--- What you should do ---
Go through the records below and copy out every line that contains the word "computer".

--- Data excerpts ---
____________

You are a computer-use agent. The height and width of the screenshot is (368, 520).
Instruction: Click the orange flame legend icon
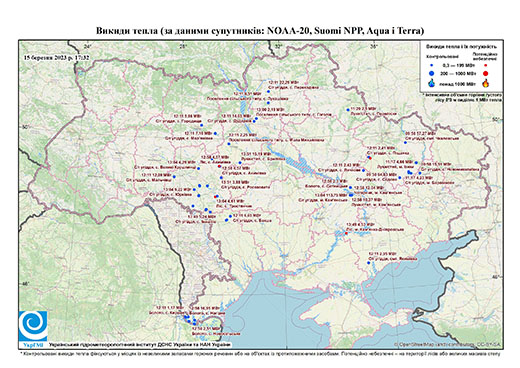coord(486,82)
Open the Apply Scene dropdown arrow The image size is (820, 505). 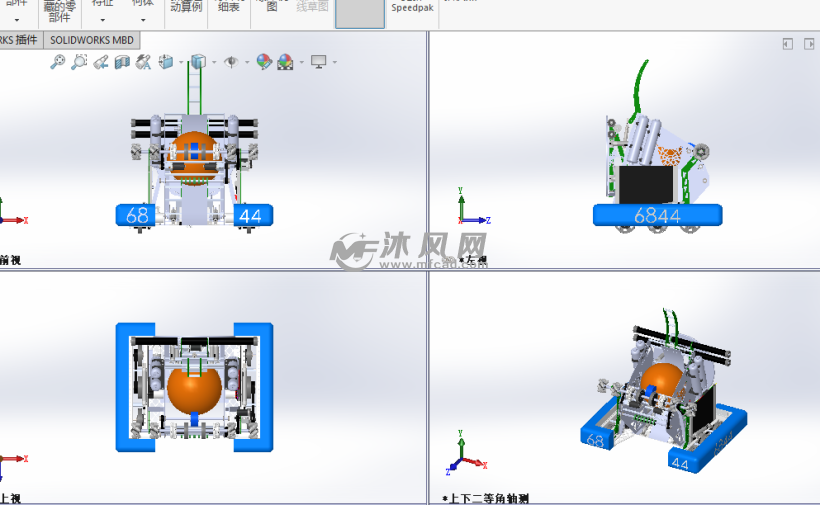(x=300, y=62)
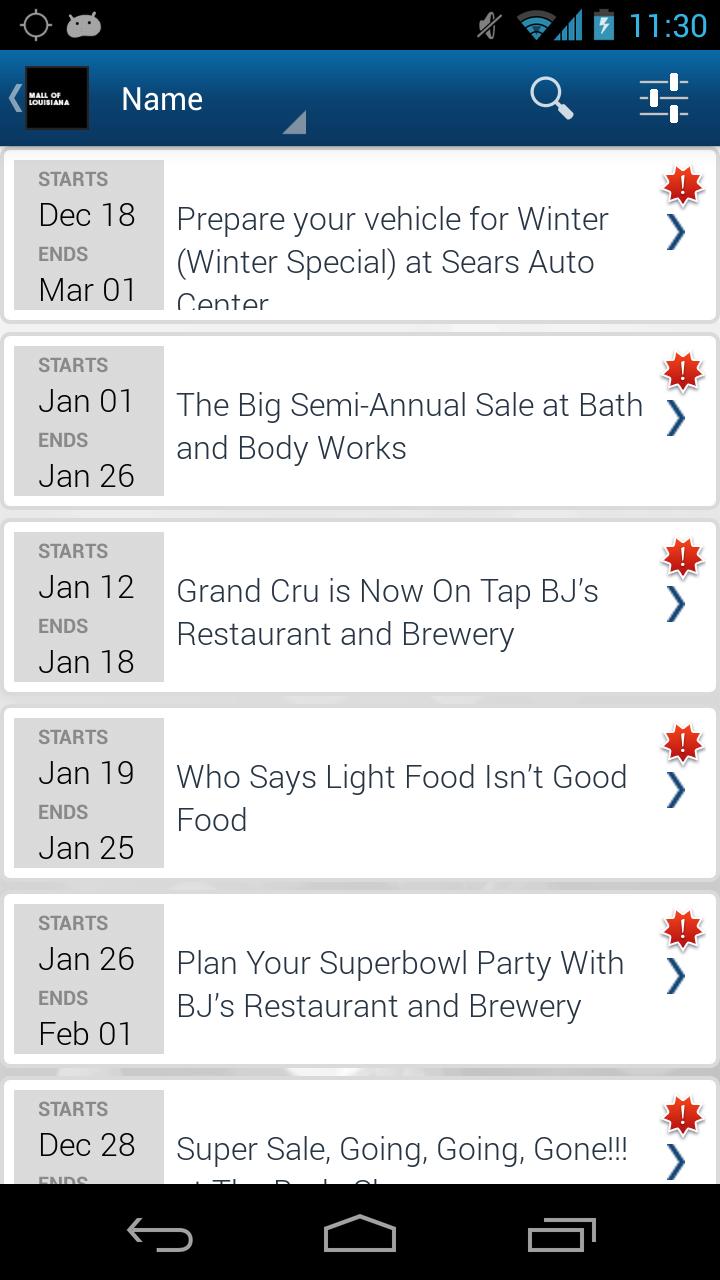720x1280 pixels.
Task: Tap red alert badge on Bath and Body Works sale
Action: pyautogui.click(x=683, y=372)
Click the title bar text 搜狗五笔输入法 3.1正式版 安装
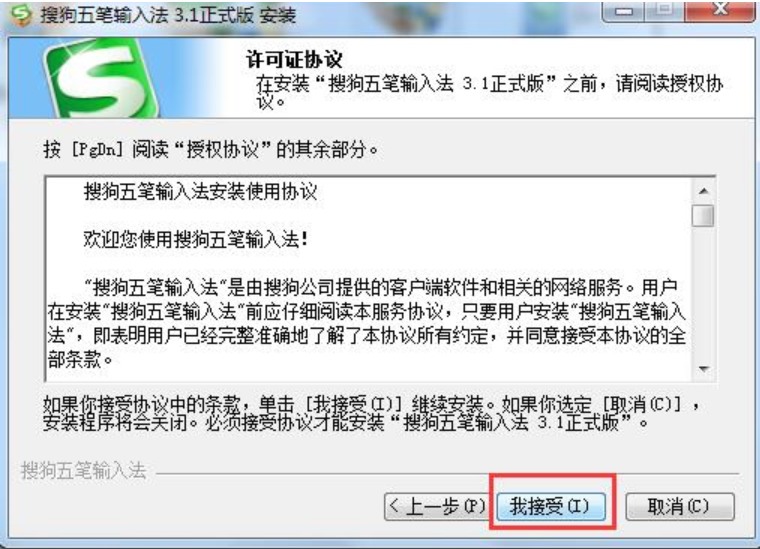Screen dimensions: 760x549 [168, 16]
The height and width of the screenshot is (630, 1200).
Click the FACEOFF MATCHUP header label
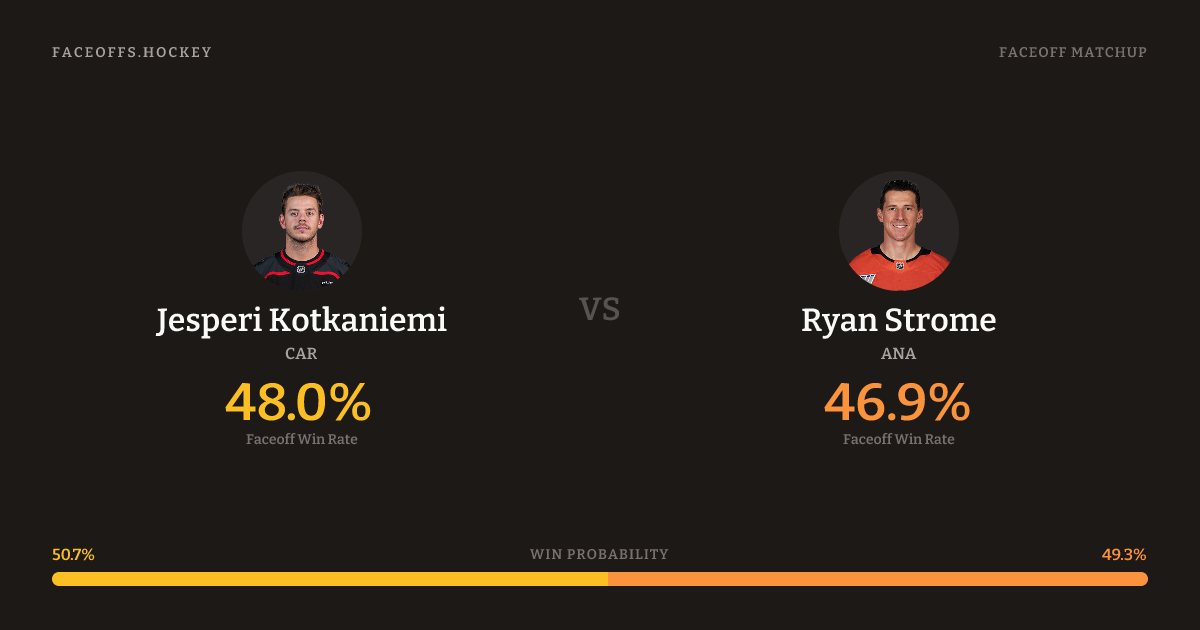point(1072,52)
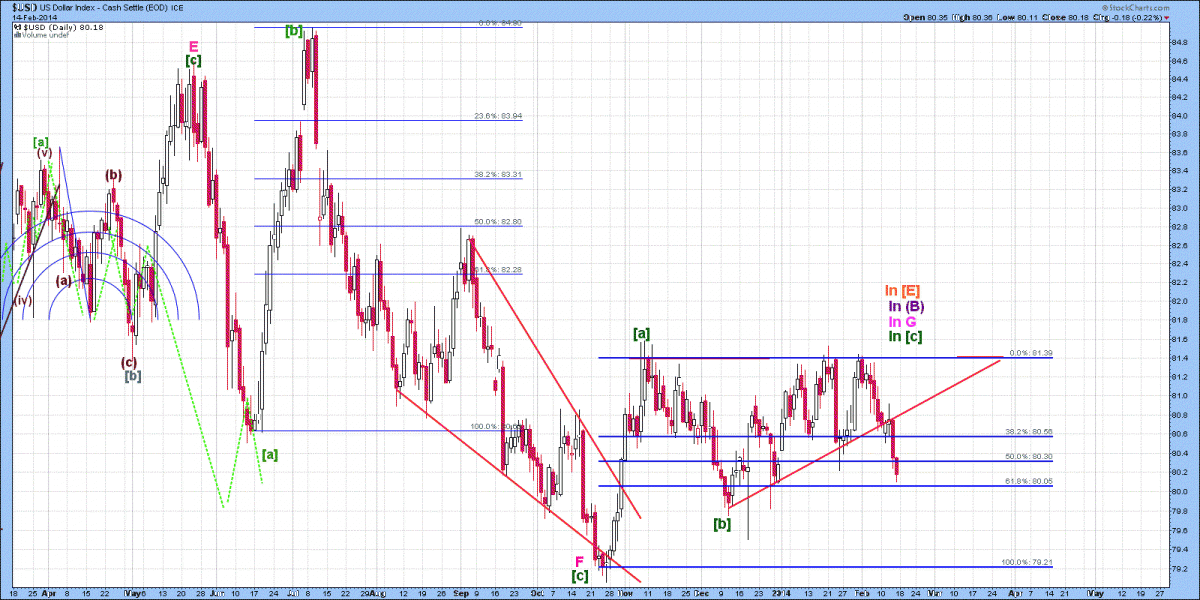The height and width of the screenshot is (600, 1200).
Task: Open the StockCharts.com watermark link
Action: point(1137,6)
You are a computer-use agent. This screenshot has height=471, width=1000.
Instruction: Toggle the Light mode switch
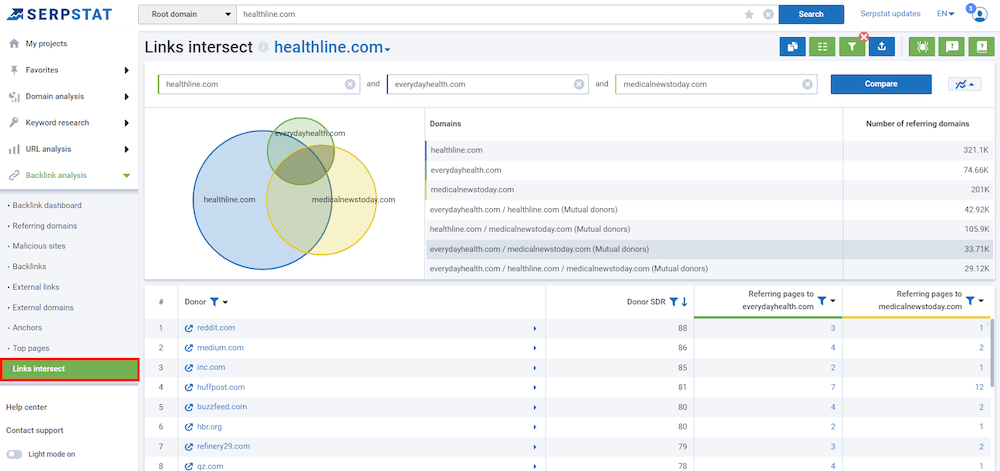coord(14,454)
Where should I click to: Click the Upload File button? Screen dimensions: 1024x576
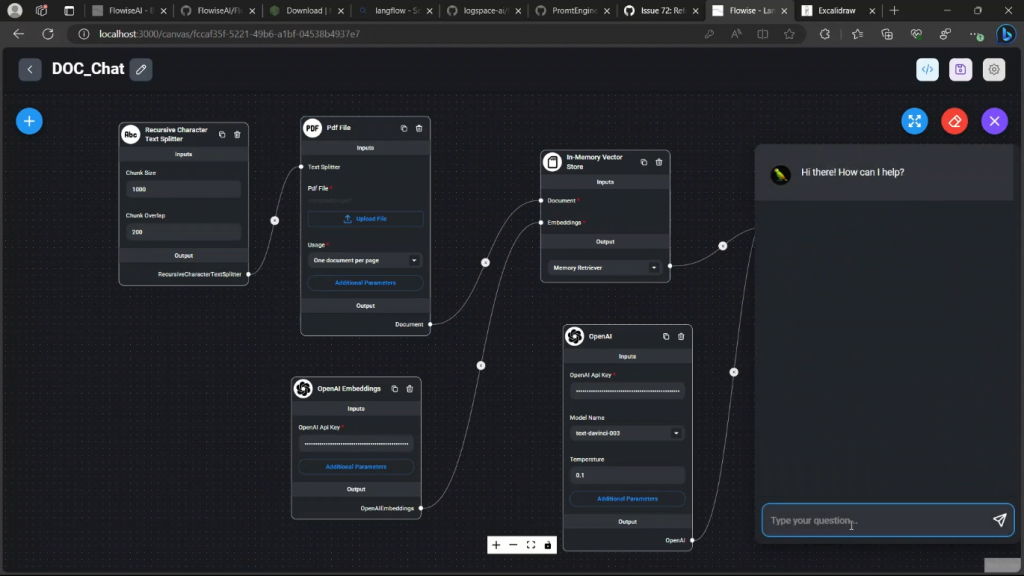(365, 219)
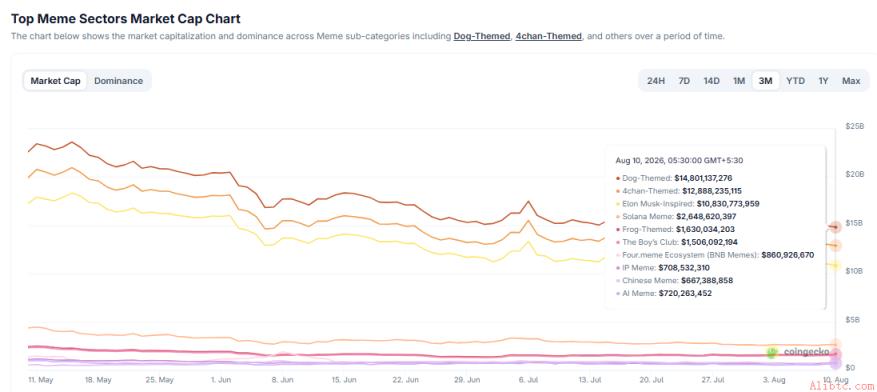Click the Elon Musk-Inspired series endpoint marker
Image resolution: width=877 pixels, height=392 pixels.
[x=836, y=265]
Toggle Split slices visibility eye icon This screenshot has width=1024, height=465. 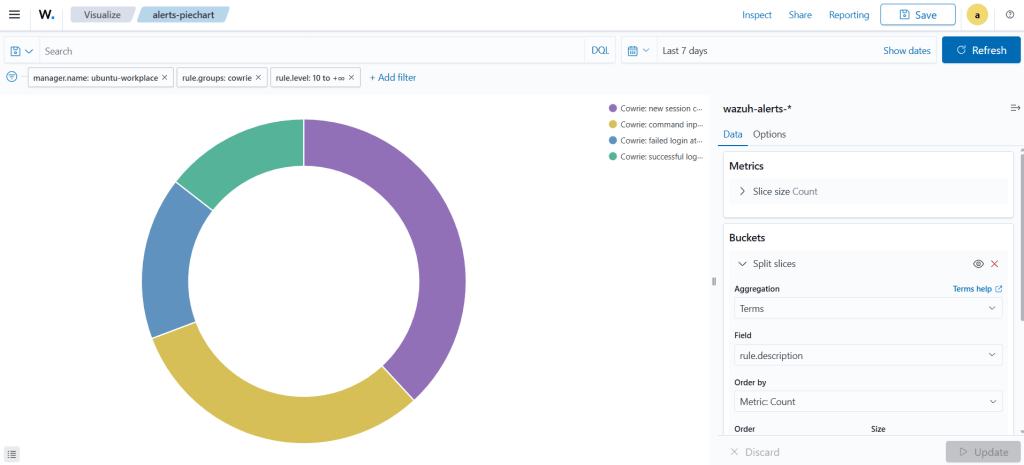click(978, 264)
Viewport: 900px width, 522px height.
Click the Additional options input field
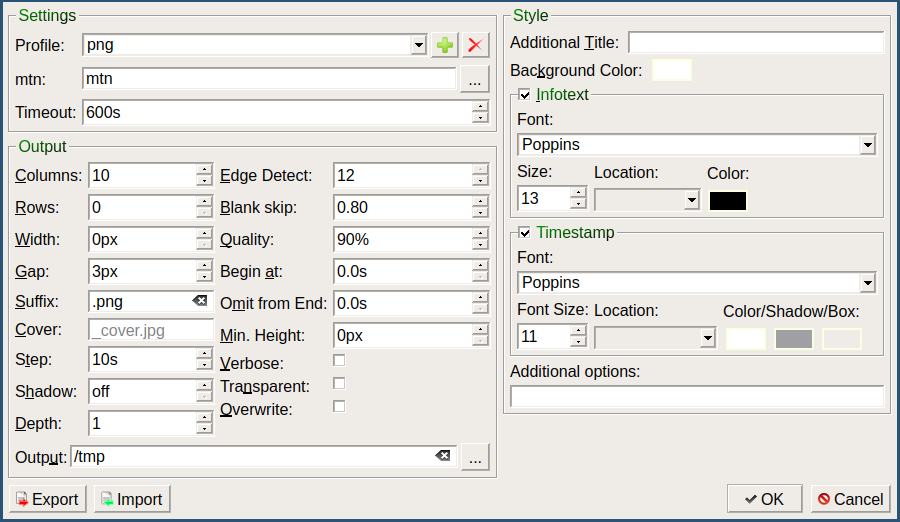coord(696,396)
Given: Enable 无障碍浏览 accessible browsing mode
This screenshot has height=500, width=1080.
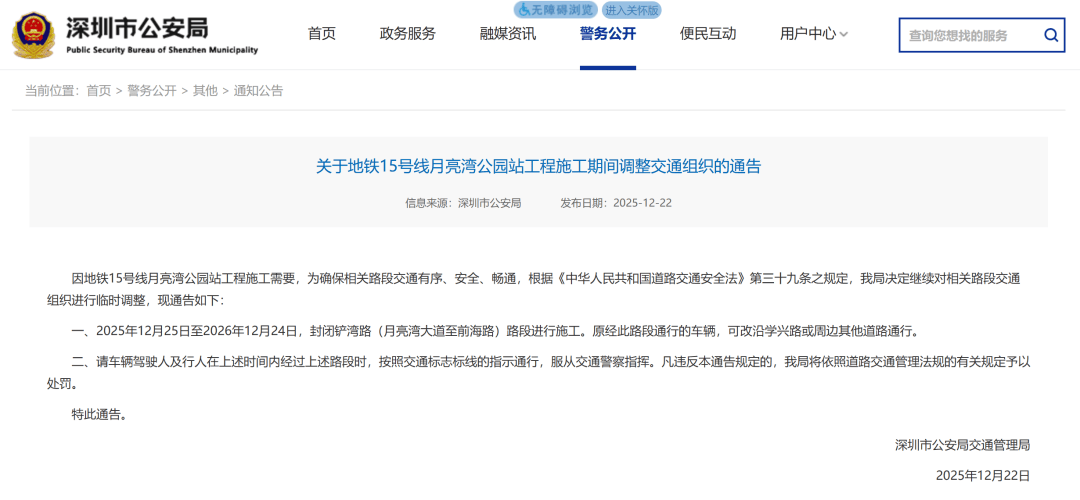Looking at the screenshot, I should [555, 10].
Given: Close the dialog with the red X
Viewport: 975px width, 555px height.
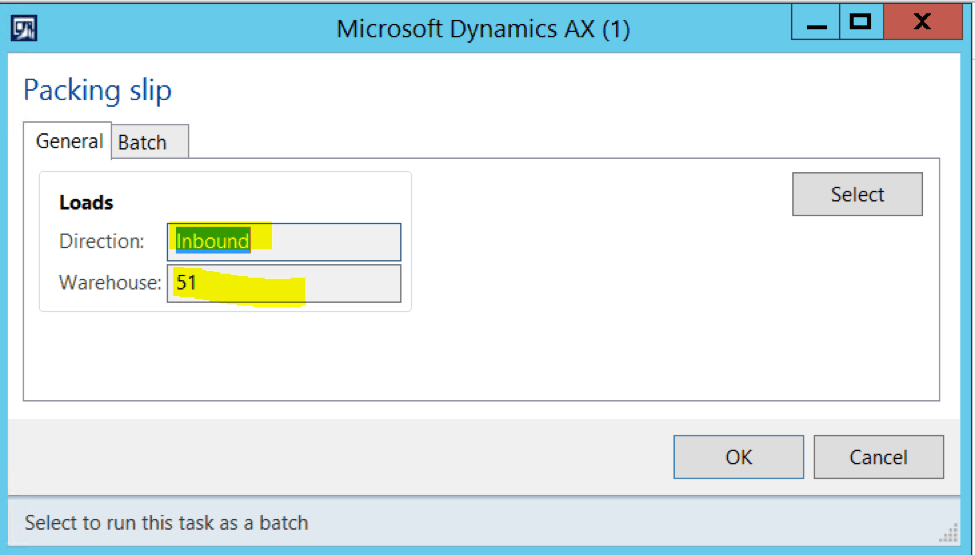Looking at the screenshot, I should pos(923,22).
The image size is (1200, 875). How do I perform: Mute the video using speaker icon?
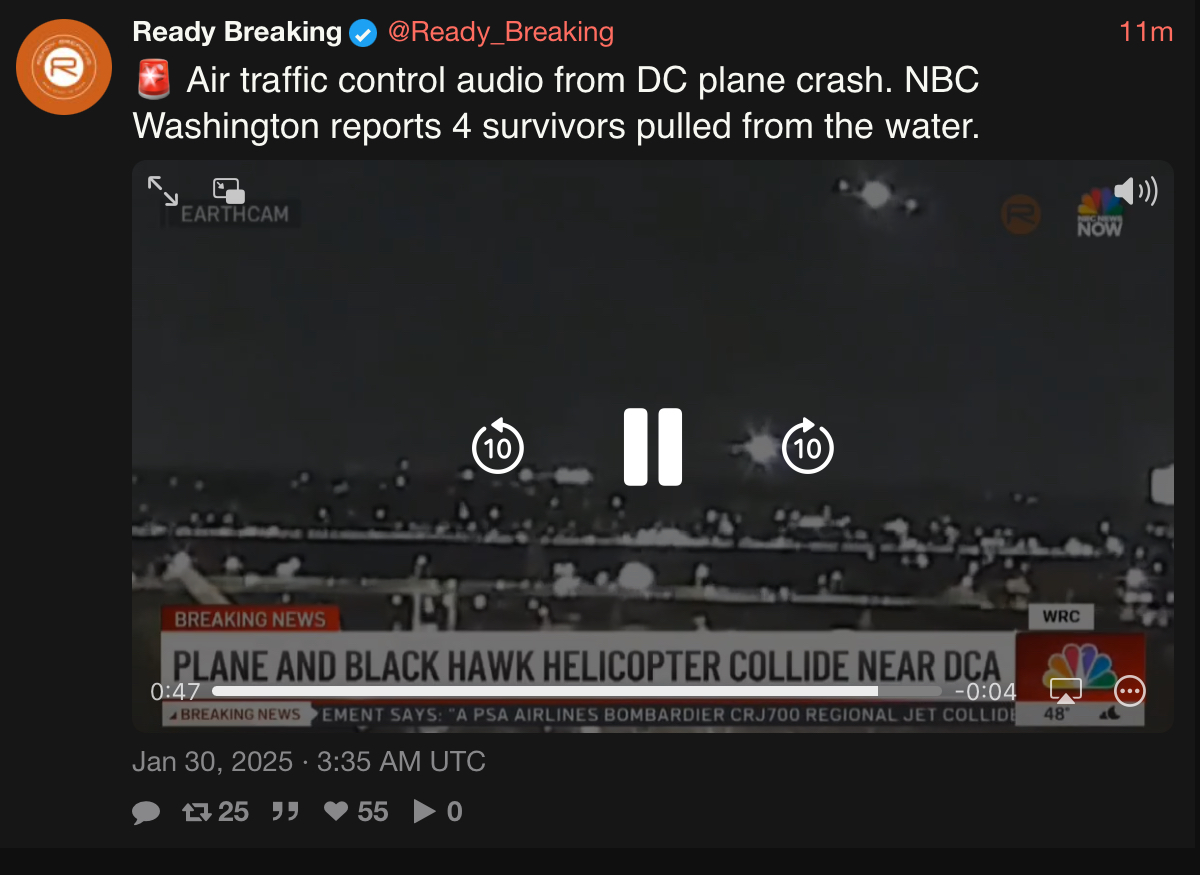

____________

--- Result for this task ---
You are a computer-use agent. The height and width of the screenshot is (368, 520).
You are a computer-use agent. This screenshot has height=471, width=1000.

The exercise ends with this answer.